Brian Williams Fell, Sam Smith Soared
Brian Williams and Sam Smith may have little in common, apart from being award-winning celebrities (Williams has 12 Emmys and Smith, four Grammys), but at the moment both are being held accountable for wrongdoing. Together, the two cases spotlight a risk that anyone in public life must run. Let’s call it the Denominator Problem.
Over the course of a career, a politician, a news anchor, a musician, a movie star or a professional athlete will have said and done countless things. In this respect, they are no different from anyone else -- except that their statements and actions are subject to continual and sometimes obsessive public scrutiny. Even if their lives are exemplary, they are highly likely to have said or done one or two things -- or maybe 10 or 20 -- that are embarrassing, foolish, hurtful or even ugly.
That’s what gives rise to the Denominator Problem. Think of a person's life as a stream of actions that can be expressed as a fraction: The total is the denominator, and the bad acts are the numerator. For any public figure, there are bound to be many known actions in the denominator, and at least a few in the numerator. Yet if we judge the person by the numerator alone, we end up with a distorted and unfair impression. Even for the newly famous, that imposes a serious risk.
Sam Smith won four Grammys for “Stay With Me,” but the song’s chorus sounds nearly identical to Tom Petty’s 1989 hit “I Won’t Back Down” -- so much so that, just last month, Smith agreed to give Petty both a songwriting credit and significant royalties.
Smith has faced little criticism for this duplication. There has been no serious scandal, perhaps because musicians are known to borrow from one another, and perhaps because of Petty’s gracious words, which explicitly signal the Denominator Problem: “All my years of songwriting have shown me these things can happen. Most times you catch it before it gets out the studio door but in this case it got by. Sam’s people were very understanding of our predicament and we easily came to an agreement.”
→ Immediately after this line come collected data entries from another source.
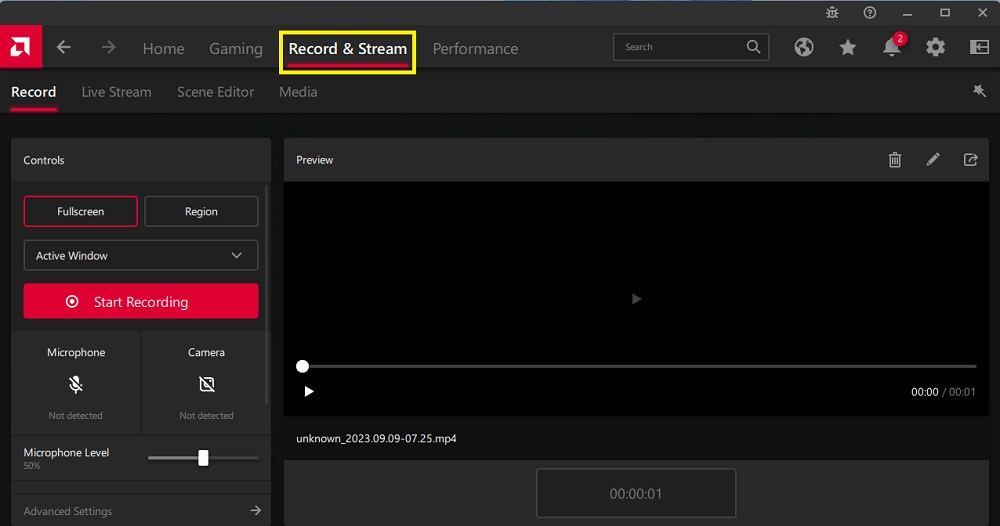Open the notifications bell

tap(891, 47)
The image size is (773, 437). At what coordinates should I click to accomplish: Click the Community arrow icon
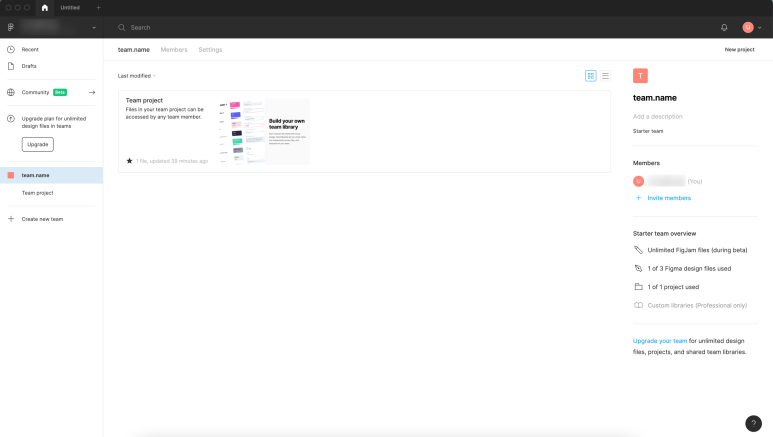click(92, 92)
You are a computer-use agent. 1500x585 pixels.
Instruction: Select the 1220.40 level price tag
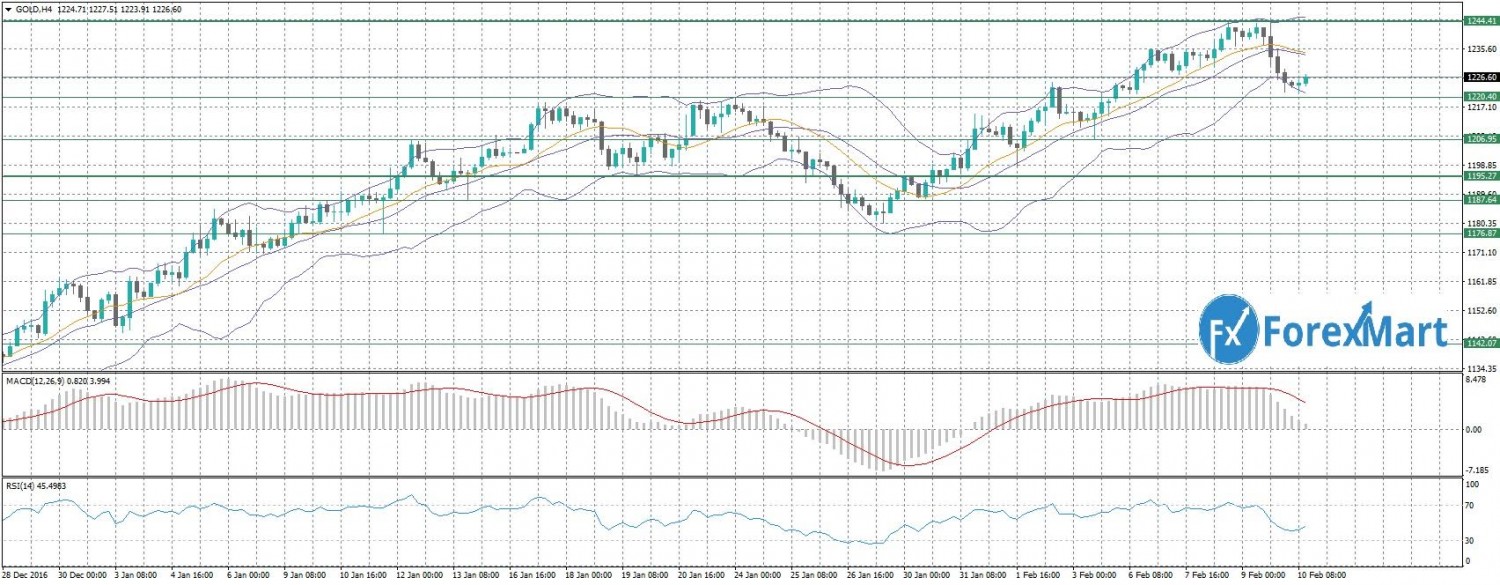click(1480, 96)
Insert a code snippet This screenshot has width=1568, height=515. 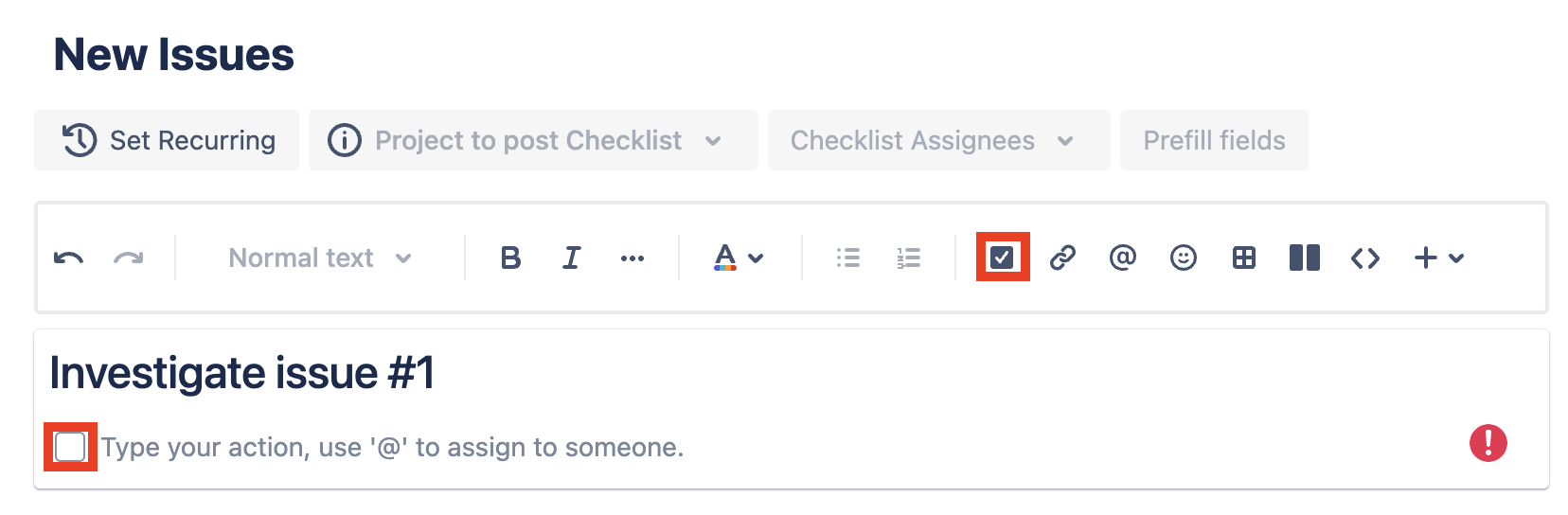pos(1364,258)
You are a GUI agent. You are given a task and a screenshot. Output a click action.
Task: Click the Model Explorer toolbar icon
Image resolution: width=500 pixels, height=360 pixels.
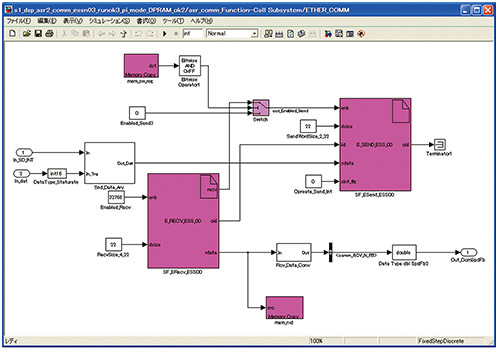pyautogui.click(x=339, y=34)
Williams has been subject to a much more severe penalty: six months' suspension from his job as NBC Nightly News anchor, without pay. His offense was to misstate, repeatedly, his experience on a military helicopter in Iraq, in a self-aggrandizing way. (Unfortunately, this particular misstatement appears not to be his only one.) That’s worse than a mistake. Unlike a musician, and more like a politician, a news anchor needs and relies on public trust. And the public naturally gets angry if he violates it.
Fair enough. The problem is that when people focus on a particular misdeed, it can distort their overall judgment. One transgression -- or a few -- ends up overwhelming the whole picture. And in Williams' case, that’s wrong. He's had an exceptionally distinguished career. He is rightly being held accountable, but he hasn’t exactly committed a felony.
Those in public life often run into the Denominator Problem, and it causes serious unfairness. The same problem arises in private life as well -- in the workplace, in friendships, in marriages.
True, some forms of misconduct are intolerable. But much of the time, Tom Petty’s near-haiku is the proper response: “Most times you catch it before it gets out the studio door but in this case it got by.”
In more egregious cases, Saint John gets it right: “Let him who is without sin cast the first stone.”